Correlation between the microbial metabolites and rumen epithelium growth

To explore the potential microbiota-host metabolic communication, Spearman’s rank correlations were constructed between the fermentation parameters and the expression of the growth-related genes involved in the signalling pathway in the ruminal epithelium. The results revealed strong correlations with a threshold of SCC > 0.85 and p < 0.01. Individual VFA and rumen epithelial growth-related genes involved in the signalling pathway were identified. As shown in Fig. 8a, VFA greatly affected the expression of growth-related genes involved in the growth-associated signalling pathway. pH positively correlated with BAD and negatively correlated with DLG1. Besides, butyrate, acetate, and total VFA all had positive correlations with MAPK1, PIK3CB, ITGA6, SNAI2, and SAV1, whereas the expression of BAD negatively correlated with the expression of butyrate, acetate, and total VFA. There also existed other significant correlations, such as the positive correlations between butyrate and TNF10/DLG1 and between total VFA and TNF10. Likewise, the proportion of butyrate significantly influenced many genes, including TNFSF10, ITGA6, SNAI2, and DLG. In short, these relationships indicated that VFA acts as a microbial metabolite to regulate microorganism-host systematic co-development on growth.

Fig. 8
figure 8

a The Spearman correlation coefficient revealed the association between the changes of fermentation parameters and the expression of these eight growth-related genes (SCC > 0.85 and p < 0.01).

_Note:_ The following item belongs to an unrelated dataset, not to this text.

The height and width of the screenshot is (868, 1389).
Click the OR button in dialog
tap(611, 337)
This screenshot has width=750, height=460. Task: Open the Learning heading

The lines’ colour represents two kinds of correlation: blue, negative correction and red, positive correction. b The co-regulation network of these eight genes is related to rumen epithelium growth. The arrow represents the activation of the signalling pathway, and the horizontal line represents the inhibition of the signalling pathway. The signalling pathways and functions involved in the network were predicted by the KEGG pathway analysis. The different colour lines represent different functions that these pathways regulated. Abbreviations: A, B cell receptor signalling pathway; B, Jak-STAT signalling pathway; C, mTOR signalling pathway; D, cGMP-PKG signalling pathway; E, ErbB signalling pathway; F, Ras signalling pathway; G, VEGF signalling pathway; H, thyroid hormone signalling pathway; I, neurotrophin signalling pathway; J, insulin signalling pathway; K, cAMP signalling pathway; L, PI3K-Akt signalling pathway; M, Rap1 signalling pathway; N, prolactin signalling pathway; O, phospholipase D signalling pathway; P, oestrogen signalling pathway; Q, chemokine signalling pathway; R, oxytocin signalling pathway; S, HIF-1 signalling pathway; T, FoxO signalling pathway; U, T cell receptor signalling pathway; V, TNF signalling pathway; W, TGF-beta signalling pathway; X, MAPK signalling pathway; Y, sphingolipid signalling pathway; Z, NF-kappa B signalling pathway; AA, RIG-I-like receptor signalling pathway; AB, hippo signalling pathway

Our study identified a strong metabolic interaction between concentrations of individual VFA and the expression of the growth-related genes involved in the growth-associated signalling pathway in the ruminal epithelium. To search the axes of the host channels affected by microbial metabolites in more detail, the growth-associated signalling pathways in which the eight growth-related genes were involved in were screened; then, the gene-pathway-function co-expression network was described (Fig. 8b). The upregulated expressions of PIK3CB and MAPK1 regulate cell proliferation, apoptosis, differentiation, cycle, and survival via 22 signalling pathways and 18 signalling pathways, respectively. DLG1, which was upregulated, was in the T cell receptor signalling pathway and the Hippo signalling pathway, which regulate cell proliferation, cell apoptosis, and cell differentiation. Moreover, the increased expressions of TNFSF10, ITGA6, SNAI2, and SAV1 were all in the only signalling pathway in the regulation of cell growth. The downregulated genes, namely BAD, were located in nine signalling pathways for adjusting cell processes.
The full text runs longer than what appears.